*TO DO*: Everything from the line with "Where should I click to: Switch" through the final line below should be copied out exactly, and nothing else should appear.

----------------

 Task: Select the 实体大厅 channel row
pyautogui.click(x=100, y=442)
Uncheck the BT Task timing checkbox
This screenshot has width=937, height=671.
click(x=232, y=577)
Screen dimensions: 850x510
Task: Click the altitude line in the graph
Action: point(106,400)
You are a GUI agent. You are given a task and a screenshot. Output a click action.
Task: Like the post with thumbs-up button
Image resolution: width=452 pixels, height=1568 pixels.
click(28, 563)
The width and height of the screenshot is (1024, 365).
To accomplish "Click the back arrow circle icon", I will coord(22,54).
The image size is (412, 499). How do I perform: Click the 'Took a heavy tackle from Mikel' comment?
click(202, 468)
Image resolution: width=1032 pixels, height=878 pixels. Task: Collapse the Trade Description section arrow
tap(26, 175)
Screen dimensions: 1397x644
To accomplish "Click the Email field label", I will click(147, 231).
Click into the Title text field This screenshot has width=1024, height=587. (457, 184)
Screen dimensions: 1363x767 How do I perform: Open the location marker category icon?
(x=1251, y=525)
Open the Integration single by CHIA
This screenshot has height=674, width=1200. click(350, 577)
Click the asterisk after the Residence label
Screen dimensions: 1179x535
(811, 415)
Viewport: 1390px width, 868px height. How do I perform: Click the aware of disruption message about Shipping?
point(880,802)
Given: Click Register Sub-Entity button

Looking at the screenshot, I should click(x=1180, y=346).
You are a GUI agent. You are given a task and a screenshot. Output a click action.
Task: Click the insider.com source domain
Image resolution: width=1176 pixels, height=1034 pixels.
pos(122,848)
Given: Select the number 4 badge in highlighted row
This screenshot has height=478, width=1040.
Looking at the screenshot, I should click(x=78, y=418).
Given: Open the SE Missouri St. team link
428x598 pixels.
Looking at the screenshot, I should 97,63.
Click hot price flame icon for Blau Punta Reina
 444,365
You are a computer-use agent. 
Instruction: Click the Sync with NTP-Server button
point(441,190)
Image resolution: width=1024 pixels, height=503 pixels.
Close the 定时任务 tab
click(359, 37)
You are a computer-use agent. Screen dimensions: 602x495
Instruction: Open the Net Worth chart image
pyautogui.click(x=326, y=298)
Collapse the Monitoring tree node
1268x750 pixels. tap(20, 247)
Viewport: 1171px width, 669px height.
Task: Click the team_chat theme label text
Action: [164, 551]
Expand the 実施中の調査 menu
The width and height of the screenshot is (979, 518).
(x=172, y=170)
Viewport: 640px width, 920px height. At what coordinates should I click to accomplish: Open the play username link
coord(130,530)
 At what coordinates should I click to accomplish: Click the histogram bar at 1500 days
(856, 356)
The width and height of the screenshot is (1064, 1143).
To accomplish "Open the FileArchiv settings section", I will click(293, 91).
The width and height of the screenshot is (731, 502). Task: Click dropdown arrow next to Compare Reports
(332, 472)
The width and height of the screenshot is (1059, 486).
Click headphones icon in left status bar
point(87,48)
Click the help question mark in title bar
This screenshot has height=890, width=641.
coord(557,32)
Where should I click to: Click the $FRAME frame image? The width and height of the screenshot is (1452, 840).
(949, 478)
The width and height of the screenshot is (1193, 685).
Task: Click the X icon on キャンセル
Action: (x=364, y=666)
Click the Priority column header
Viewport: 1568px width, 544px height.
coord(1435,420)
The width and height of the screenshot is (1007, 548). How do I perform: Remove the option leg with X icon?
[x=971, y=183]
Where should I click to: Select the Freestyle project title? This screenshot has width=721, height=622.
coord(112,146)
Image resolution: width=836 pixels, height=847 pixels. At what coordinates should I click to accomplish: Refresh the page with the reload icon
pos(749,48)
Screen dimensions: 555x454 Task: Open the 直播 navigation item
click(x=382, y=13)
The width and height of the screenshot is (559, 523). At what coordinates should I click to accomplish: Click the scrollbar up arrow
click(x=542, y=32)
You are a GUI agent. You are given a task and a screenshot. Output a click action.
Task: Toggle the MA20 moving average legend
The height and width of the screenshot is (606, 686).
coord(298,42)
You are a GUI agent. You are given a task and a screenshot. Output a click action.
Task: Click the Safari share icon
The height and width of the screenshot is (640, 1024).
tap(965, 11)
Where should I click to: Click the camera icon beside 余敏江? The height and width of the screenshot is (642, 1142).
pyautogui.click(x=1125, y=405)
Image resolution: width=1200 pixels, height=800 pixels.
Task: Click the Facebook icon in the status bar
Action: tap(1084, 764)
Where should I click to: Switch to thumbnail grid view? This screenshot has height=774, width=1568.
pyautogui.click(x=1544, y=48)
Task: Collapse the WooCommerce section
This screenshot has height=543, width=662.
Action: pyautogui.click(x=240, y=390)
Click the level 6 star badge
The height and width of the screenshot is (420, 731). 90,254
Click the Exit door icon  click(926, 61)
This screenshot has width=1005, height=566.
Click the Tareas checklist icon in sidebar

----------------

*WORKED SOLUTION*:
Where should I click to: Switch to thumbnail grid view? This screenshot has height=774, width=1568.
pyautogui.click(x=1544, y=48)
Task: Collapse the WooCommerce section
This screenshot has height=543, width=662.
Action: pyautogui.click(x=240, y=390)
Click the level 6 star badge
The height and width of the screenshot is (420, 731). 90,254
Click the Exit door icon  click(926, 61)
This screenshot has width=1005, height=566.
Click the Tareas checklist icon in sidebar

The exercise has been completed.